Para explicarlo mejor, como el hombre jamás pasó, pues él no se presionó para repararlos, no importa si él sabía o no que tenía que entregarlos, importaba que no hubiera nada que lo obligara a hacer, lo que tenía que hacer.

Pues bien, en muchas ocasiones somos como este zapatero, y postergamos todo tipo de cosas, desde comprar un nuevo par de medias, hasta escribir un testamento, pasando por todo tipo de trámites y acciones ya sea que tengan que ver o no con nuestro trabajo.

La primera instructora que me habló de “las cantinas”, explicaba que no había que considerarlas un vicio, ni nuestro mayor enemigo, porque las cantinas son hasta necesarias y tienen una función importantísima en el día a día, son un lugar estupendo a donde escapar, en el que abstraerse de la realidad, una zona de confort en la que todos, en algún momento del día, nos merecemos estar.
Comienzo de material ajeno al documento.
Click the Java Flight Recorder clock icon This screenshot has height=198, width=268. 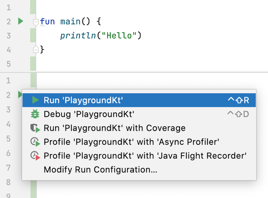coord(35,156)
Por supuesto el problema viene cuando pasamos el día entero en esa cantina, en lugar de programar un espacio para ello y darnos permiso, conscientemente, de perder el tiempo un momentito, antes de hacer lo que sea que tengamos por hacer.

Es así que es válido empezar a ver una película tonta desde la mitad, y no despegarte de la pantalla hasta conocer el desenlace, acomodar todos los buzos en el armario de acuerdo a su color, textura y temporada, o ver un partido de fútbol entre dos equipos que ni sabías que existían, siempre y cuando seas capaz de retomar tus tareas, una vez que tu hora de recreo ha culminado.

Incluso, hay grandes organizaciones que no solo no reprochan a sus trabajadores que tengan cantinas, sino que además les recomiendan crearlas y se preocupan porque estos encuentren en su entorno, materiales y espacios que les permitan distraerse, jugar y literalmente, tomarse un momento para “hacer nada” durante sus horas hábiles.

Así pues, yo he decidido ejercer mi derecho a perder el tiempo un poquito cada día, pero como a todo derecho le corresponde un compromiso, este debe ser de forma inequívoca, no postergar lo importante para cuando sea urgente, y hacerlo inmediatamente después de salir de la cantina.

Y he decidido compartir con ustedes queridos lectores dicho compromiso, porque hace más de una semana que empecé a escribir  este texto, y recién ahora que están a punto de cerrar la edición, me puse a terminarlo.
No se puede seguir así, empezaré mi nueva rutina de cantina – actividad ¡Hoy mismo!… o tal vez mañana… es decir, un día estos… bueno, ya se verá.